Oil prices rise as dollar weakens

LONDON — Oil prices rose on Tuesday as the dollar weakened against the euro, boosting demand for crude as investors looked ahead to the start of the latest corporate earnings season, analysts said.

New York’s main contract, light sweet crude for delivery in February, gained 34 cents to $93.53 a barrel.

Brent North Sea crude for February climbed 56 cents to $111.96 per barrel.

Crude oil has risen “on improving risk appetite and weaker US dollar,” said Fawad Razaqzada, an analyst at GFT Markets trading group.

The euro firmed against the dollar on Tuesday, making oil priced in the US unit cheaper for holders of rival currencies, boosting demand.

IG Markets analyst Jason Hughes said that traders were looking for guidance ahead of the corporate earnings season, especially for companies in the United States, the world’s biggest economy and largest oil-consuming nation.

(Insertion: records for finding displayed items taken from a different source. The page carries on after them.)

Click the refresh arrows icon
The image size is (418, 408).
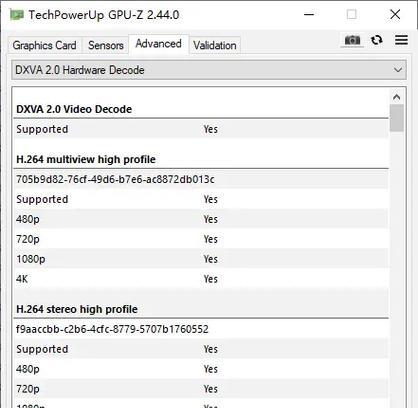(377, 40)
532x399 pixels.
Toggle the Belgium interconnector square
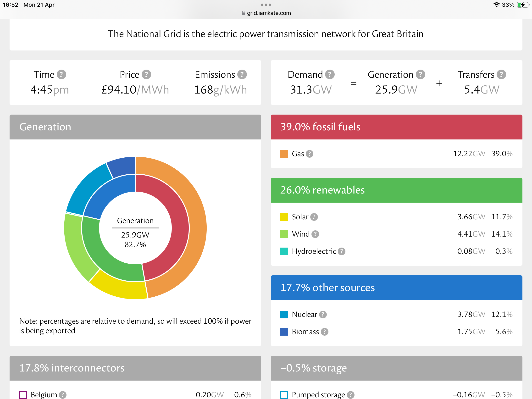23,395
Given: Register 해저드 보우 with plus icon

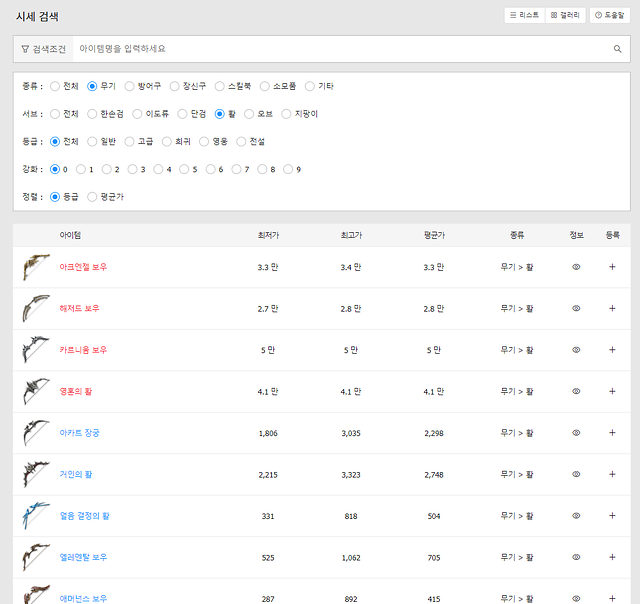Looking at the screenshot, I should (x=612, y=308).
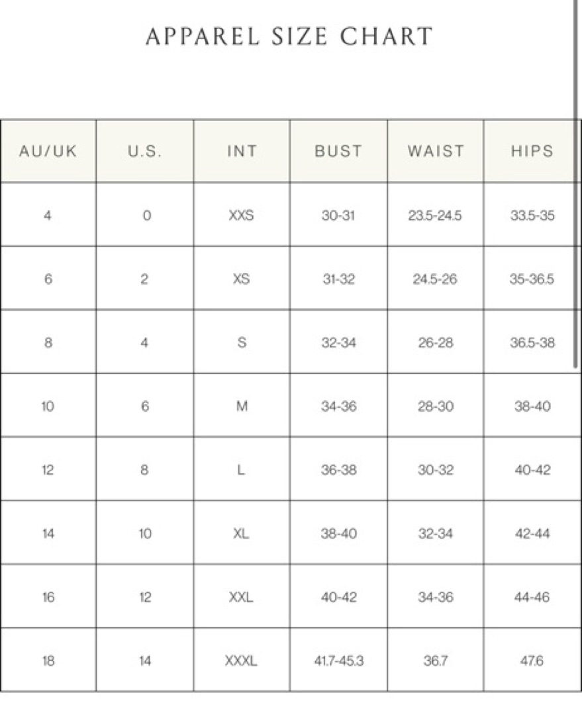The image size is (582, 728).
Task: Select the bust 32-34 cell
Action: [x=338, y=343]
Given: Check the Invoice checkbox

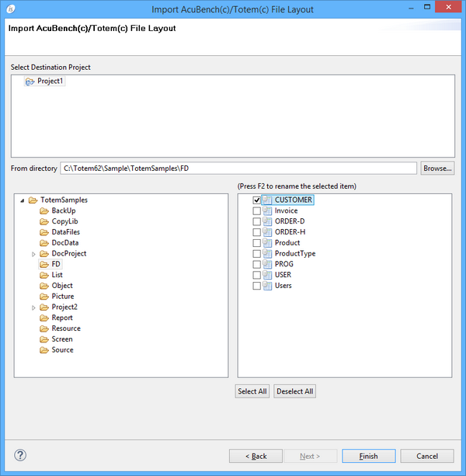Looking at the screenshot, I should pos(256,211).
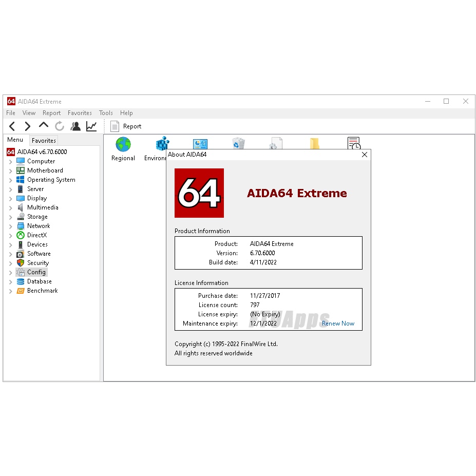This screenshot has width=476, height=476.
Task: Click the Forward navigation arrow
Action: click(28, 126)
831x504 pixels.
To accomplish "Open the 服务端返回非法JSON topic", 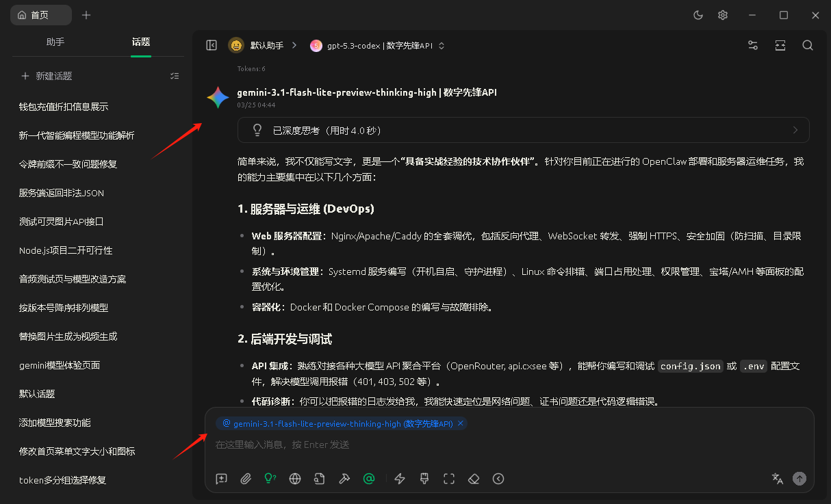I will pos(62,193).
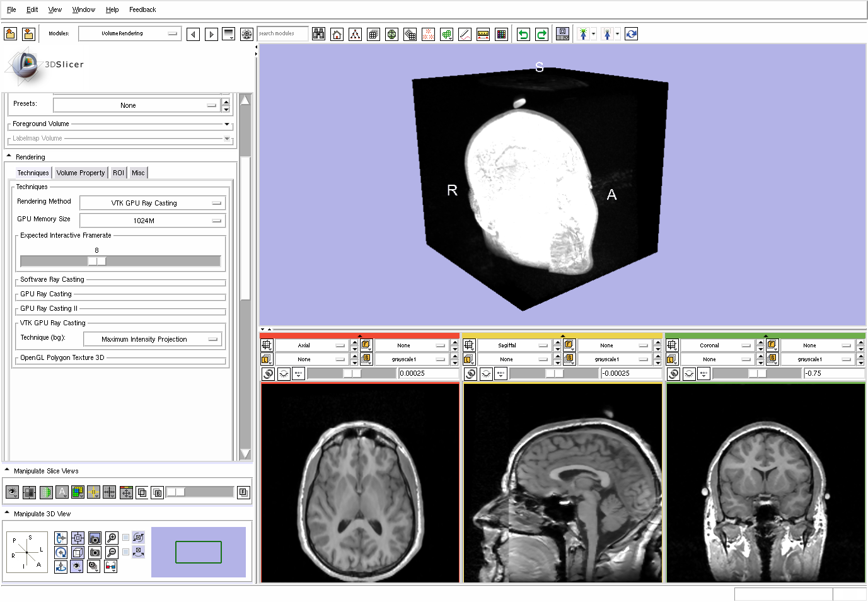Image resolution: width=868 pixels, height=602 pixels.
Task: Open the Rendering Method dropdown
Action: pos(153,203)
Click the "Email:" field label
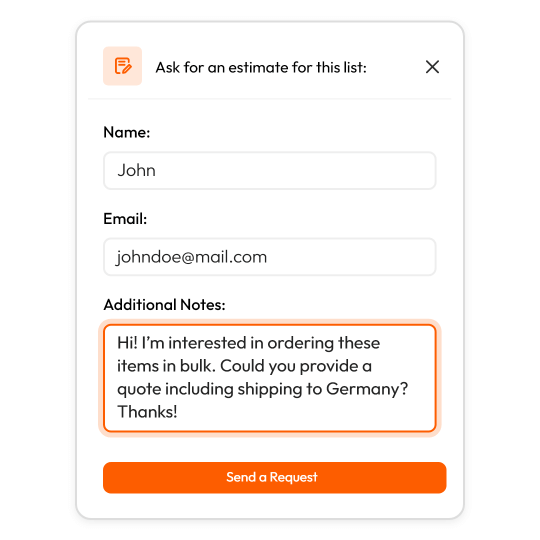This screenshot has width=540, height=540. click(x=125, y=219)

Other analysts said there were also lingering concerns about the looming debates in the deeply divided US Congress over raising the country’s debt ceiling and spending cuts.

Oil prices surged last week when feuding Republican and Democrat lawmakers clinched a deal to avert a “fiscal cliff” of automatic spending cuts and across-the-board tax hikes.

But agreement on the cuts was simply deferred until the end of February, when lawmakers must also hammer out a deal to raise the country’s borrowing limit, raising the spectre of further political gridlock.

“Unless Congress extends the debt limit, the fiscal cliff that threatened in December will look like kid stuff,” DBS Group Research said in a market commentary.